What you will do - Rewrite the rows starting at the line that contains "Image resolution: width=718" and ending after the line that contains "Action: (x=176, y=231)", with "Deselect" changed to "Unselect" and nothing else altered.

Element and text position data:
* * * * * * *

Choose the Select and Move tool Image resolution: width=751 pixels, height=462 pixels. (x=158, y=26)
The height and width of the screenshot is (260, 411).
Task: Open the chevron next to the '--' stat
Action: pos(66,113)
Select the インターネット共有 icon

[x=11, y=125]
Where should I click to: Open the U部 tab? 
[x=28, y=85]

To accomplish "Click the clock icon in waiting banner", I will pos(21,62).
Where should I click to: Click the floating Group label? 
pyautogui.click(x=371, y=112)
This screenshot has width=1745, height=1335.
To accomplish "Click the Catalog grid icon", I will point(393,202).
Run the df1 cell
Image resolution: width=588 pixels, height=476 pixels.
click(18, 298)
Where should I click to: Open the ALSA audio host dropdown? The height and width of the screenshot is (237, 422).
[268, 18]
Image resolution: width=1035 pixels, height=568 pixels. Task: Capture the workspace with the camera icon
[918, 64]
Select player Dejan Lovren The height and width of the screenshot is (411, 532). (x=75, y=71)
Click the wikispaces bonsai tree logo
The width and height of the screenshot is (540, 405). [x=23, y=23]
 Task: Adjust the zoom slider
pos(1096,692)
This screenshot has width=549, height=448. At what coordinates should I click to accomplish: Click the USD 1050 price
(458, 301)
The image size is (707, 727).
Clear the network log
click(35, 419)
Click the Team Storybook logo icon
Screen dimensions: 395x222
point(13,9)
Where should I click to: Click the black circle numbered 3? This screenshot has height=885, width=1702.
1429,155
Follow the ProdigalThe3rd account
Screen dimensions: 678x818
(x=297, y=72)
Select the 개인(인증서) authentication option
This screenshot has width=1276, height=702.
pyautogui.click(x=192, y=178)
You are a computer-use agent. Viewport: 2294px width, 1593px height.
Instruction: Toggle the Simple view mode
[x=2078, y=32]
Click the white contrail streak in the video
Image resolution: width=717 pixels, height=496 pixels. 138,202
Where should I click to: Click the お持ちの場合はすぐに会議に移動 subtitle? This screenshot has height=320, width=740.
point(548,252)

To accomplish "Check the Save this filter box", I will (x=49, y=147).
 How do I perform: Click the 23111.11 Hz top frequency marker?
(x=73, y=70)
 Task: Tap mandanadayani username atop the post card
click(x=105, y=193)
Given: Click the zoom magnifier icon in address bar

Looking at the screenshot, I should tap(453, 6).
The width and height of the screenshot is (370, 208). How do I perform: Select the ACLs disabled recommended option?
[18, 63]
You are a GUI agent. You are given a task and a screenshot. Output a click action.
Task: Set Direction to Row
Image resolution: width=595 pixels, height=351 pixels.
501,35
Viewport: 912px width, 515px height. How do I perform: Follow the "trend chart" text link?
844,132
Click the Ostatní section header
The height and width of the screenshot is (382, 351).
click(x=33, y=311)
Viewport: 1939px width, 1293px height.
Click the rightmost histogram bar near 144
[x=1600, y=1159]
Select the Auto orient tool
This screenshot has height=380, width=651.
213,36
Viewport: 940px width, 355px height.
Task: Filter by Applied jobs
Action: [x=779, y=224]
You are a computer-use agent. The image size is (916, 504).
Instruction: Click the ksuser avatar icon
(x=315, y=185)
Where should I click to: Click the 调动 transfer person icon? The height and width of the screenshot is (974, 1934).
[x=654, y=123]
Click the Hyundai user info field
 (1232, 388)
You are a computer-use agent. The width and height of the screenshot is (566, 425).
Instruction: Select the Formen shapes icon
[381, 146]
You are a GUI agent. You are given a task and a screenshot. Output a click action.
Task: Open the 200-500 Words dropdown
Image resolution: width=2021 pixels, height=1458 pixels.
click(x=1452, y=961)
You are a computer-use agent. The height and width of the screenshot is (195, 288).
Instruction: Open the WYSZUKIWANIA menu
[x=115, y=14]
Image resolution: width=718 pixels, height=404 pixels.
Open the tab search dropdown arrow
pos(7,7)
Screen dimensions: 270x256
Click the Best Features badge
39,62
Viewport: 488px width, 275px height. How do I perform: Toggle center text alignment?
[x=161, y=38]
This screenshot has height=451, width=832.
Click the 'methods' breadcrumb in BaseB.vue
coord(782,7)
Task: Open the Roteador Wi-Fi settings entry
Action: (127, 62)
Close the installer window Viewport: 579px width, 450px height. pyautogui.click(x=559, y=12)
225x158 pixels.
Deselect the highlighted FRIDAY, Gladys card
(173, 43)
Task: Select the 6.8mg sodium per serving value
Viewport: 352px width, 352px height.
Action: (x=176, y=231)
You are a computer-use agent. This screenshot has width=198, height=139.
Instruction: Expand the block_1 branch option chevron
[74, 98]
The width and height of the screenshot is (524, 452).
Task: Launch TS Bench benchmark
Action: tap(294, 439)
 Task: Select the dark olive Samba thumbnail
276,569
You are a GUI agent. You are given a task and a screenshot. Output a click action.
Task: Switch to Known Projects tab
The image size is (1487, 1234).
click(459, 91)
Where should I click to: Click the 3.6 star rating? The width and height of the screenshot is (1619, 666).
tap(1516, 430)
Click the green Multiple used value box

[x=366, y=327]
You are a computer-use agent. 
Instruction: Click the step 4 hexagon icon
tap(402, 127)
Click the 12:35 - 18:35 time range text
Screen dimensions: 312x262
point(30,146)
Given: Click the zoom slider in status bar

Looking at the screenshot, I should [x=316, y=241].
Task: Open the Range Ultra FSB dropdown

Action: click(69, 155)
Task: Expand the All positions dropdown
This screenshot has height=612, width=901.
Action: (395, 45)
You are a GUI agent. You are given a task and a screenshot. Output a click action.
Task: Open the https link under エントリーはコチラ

* * * * * * *

Result of this task -
Image resolution: width=718 pixels, height=404 pixels.
Open the tab search dropdown arrow
pos(7,7)
Screen dimensions: 270x256
Click the Best Features badge
39,62
Viewport: 488px width, 275px height. How do I perform: Toggle center text alignment?
[x=161, y=38]
This screenshot has height=451, width=832.
Click the 'methods' breadcrumb in BaseB.vue
coord(782,7)
Task: Open the Roteador Wi-Fi settings entry
Action: (127, 62)
Close the installer window Viewport: 579px width, 450px height. pyautogui.click(x=559, y=12)
225x158 pixels.
Unselect the highlighted FRIDAY, Gladys card
(173, 43)
Task: Select the 6.8mg sodium per serving value
Viewport: 352px width, 352px height.
Action: (x=176, y=231)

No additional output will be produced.